Document extract:
=-=-=-=-=

Sample Extraction and Instrumental Analysis
To avoid PFAS losses, water samples were not filtered before analysis.21 Solid phase extraction (SPE) for one liter of the samples was performed on board as described previously.22 Briefly, an IS mix was added to the samples (400 pg of each standard) before they were loaded onto preconditioned SPE cartridges (Oasis mixed-mode weak anion-exchange/reversed-phase (WAX), 6 cc, 500 mg sorbent, 60 μm particle size, Waters, USA). The cartridges were dried under vacuum and stored at −20 °C. Further processing of the samples was performed after the cruise at Helmholtz-Zentrum Geesthacht (Section S1). PFASs were analyzed by liquid chromatography coupled to tandem mass spectrometry (LC-MS/MS) (Tables S5 and S6). The quantification procedure is explained in Section S2.

=-=-=-=-=

[Pointing records for text and elements]
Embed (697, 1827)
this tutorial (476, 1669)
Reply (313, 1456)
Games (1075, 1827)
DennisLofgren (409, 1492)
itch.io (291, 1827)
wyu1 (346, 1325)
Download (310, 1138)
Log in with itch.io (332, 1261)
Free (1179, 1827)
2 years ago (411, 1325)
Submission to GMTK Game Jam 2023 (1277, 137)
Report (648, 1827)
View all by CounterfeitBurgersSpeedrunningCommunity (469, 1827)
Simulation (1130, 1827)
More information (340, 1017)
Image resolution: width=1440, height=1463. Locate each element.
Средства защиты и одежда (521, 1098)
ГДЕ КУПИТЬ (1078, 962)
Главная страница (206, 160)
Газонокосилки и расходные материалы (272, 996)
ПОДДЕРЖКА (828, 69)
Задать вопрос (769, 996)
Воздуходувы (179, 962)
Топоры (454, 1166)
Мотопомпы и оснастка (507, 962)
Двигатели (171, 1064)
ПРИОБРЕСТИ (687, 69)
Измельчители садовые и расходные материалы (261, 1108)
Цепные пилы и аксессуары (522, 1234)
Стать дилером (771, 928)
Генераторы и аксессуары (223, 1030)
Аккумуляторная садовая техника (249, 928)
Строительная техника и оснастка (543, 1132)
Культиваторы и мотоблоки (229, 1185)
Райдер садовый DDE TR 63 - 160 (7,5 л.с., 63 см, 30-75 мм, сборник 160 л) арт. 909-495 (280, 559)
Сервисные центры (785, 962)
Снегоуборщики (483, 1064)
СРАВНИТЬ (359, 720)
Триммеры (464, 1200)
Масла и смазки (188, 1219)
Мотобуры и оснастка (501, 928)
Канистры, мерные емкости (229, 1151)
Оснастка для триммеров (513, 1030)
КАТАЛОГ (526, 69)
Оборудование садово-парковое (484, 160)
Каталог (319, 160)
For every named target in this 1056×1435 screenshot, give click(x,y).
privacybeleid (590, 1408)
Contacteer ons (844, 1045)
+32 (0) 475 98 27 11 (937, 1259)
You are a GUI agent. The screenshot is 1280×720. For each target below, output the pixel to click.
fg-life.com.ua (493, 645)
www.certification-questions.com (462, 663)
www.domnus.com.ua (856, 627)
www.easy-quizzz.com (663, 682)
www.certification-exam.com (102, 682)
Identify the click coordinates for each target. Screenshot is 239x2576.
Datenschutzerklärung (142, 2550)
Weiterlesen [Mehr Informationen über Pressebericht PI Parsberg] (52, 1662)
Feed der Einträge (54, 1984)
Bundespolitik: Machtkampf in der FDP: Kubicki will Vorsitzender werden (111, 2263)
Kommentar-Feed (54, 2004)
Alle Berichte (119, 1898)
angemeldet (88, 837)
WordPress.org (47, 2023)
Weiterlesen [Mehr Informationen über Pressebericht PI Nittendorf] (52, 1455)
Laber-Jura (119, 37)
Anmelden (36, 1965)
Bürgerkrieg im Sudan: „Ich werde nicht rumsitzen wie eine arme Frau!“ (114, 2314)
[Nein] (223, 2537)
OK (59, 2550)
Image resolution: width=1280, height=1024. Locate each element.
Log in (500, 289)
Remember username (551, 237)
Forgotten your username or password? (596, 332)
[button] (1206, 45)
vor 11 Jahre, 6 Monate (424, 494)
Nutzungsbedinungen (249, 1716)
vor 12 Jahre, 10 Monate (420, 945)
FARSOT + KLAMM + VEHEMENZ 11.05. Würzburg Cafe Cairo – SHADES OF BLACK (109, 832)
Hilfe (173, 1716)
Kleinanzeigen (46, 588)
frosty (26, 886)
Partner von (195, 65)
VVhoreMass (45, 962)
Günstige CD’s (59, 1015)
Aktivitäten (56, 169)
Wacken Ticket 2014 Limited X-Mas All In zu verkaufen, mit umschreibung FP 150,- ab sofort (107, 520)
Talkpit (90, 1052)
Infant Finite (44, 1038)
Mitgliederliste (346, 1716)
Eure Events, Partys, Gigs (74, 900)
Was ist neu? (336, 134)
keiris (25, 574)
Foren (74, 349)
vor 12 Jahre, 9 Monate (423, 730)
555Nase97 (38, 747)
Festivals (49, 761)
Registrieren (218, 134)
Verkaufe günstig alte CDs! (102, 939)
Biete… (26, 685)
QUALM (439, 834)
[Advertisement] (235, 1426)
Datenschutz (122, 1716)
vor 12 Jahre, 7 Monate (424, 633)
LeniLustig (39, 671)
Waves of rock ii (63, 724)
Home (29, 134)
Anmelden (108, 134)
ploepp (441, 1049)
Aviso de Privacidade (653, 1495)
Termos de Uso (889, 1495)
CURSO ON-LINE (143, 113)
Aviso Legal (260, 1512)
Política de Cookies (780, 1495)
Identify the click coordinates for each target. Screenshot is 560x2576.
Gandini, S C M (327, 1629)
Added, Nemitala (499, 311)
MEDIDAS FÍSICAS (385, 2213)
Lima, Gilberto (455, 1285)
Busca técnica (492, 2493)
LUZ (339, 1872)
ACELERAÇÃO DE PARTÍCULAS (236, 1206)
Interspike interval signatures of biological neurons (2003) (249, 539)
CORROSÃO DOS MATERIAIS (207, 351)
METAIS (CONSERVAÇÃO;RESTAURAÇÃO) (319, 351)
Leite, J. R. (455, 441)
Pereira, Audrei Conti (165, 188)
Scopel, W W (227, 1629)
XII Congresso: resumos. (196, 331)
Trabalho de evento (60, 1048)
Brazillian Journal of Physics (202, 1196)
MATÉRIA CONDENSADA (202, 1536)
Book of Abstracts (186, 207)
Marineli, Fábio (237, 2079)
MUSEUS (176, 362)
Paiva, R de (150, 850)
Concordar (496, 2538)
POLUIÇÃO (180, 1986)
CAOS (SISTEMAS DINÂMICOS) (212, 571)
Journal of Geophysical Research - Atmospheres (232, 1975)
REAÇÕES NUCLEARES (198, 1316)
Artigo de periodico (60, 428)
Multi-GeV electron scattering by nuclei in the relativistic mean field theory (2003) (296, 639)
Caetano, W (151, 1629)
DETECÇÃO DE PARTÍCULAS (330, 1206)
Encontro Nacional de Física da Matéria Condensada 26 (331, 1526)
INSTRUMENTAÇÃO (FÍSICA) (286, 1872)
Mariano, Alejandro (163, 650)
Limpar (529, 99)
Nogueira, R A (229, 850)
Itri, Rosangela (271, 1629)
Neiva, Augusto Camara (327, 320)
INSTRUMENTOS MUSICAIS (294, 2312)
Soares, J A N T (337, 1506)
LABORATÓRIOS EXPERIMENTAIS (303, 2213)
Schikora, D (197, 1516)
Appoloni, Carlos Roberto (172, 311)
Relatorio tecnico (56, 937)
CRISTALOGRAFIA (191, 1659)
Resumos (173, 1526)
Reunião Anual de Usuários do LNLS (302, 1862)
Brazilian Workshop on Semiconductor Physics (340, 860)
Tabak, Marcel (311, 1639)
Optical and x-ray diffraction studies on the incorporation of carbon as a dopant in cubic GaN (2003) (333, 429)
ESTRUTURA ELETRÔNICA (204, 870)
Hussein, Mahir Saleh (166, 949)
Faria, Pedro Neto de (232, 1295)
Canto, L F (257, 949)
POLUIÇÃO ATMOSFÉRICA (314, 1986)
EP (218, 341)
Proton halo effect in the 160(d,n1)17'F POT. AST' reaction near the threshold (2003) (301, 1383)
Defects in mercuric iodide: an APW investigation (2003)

=-=-=-=-=

Written task:
Please list every supplementary section and table that the sample extraction text refers to. The records are separate material with no connection to the text.

Expected answer:
Section S1, Table S5, Table S6, Section S2